WHAT IS REQUIRED
The lines wanted run from the first one below through the one with "Click the 开始". Return them exactly.

[DATA FOR PROCESSING — start]

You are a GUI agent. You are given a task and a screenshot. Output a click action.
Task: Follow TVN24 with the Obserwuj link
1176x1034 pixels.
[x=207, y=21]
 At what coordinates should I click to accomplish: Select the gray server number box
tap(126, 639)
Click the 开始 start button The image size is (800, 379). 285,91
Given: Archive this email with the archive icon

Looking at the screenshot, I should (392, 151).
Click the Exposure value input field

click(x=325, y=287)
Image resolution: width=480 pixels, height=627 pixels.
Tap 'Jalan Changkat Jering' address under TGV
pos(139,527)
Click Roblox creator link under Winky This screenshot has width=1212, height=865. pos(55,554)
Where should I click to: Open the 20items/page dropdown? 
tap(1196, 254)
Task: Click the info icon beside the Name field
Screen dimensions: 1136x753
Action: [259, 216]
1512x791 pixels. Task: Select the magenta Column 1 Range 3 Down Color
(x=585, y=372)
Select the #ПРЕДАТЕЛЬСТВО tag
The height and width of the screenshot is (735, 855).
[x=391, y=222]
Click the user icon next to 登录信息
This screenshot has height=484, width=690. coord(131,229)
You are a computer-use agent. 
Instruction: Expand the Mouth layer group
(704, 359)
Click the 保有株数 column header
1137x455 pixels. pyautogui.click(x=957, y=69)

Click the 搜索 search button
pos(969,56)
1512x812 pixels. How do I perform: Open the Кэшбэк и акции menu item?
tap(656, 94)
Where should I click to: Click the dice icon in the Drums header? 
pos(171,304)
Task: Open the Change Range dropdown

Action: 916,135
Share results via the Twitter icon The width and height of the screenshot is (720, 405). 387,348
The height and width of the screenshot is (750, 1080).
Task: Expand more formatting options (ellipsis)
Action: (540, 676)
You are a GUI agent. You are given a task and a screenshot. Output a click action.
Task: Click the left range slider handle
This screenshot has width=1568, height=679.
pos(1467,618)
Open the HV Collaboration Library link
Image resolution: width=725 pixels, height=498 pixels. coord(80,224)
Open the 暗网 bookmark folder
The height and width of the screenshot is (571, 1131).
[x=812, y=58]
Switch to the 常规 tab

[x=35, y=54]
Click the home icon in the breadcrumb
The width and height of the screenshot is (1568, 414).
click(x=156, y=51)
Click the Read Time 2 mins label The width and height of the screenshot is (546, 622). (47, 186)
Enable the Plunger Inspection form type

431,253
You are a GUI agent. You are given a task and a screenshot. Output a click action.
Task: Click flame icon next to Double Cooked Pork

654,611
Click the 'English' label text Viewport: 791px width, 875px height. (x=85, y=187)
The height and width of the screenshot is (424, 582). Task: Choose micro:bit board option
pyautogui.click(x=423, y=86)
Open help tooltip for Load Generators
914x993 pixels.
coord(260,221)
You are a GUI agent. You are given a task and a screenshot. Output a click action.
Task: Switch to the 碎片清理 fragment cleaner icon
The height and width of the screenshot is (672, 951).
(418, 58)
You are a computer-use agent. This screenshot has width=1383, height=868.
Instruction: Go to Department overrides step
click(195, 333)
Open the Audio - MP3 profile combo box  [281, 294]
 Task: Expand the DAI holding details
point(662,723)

[DATA FOR PROCESSING — finish]

RESPONSE TO THIS EXERCISE
You are a GUI agent. You are given a task and a screenshot. Output a click action.
Task: Follow TVN24 with the Obserwuj link
1176x1034 pixels.
[x=207, y=21]
 At what coordinates should I click to accomplish: Select the gray server number box
tap(126, 639)
Click the 开始 start button The image size is (800, 379). 285,91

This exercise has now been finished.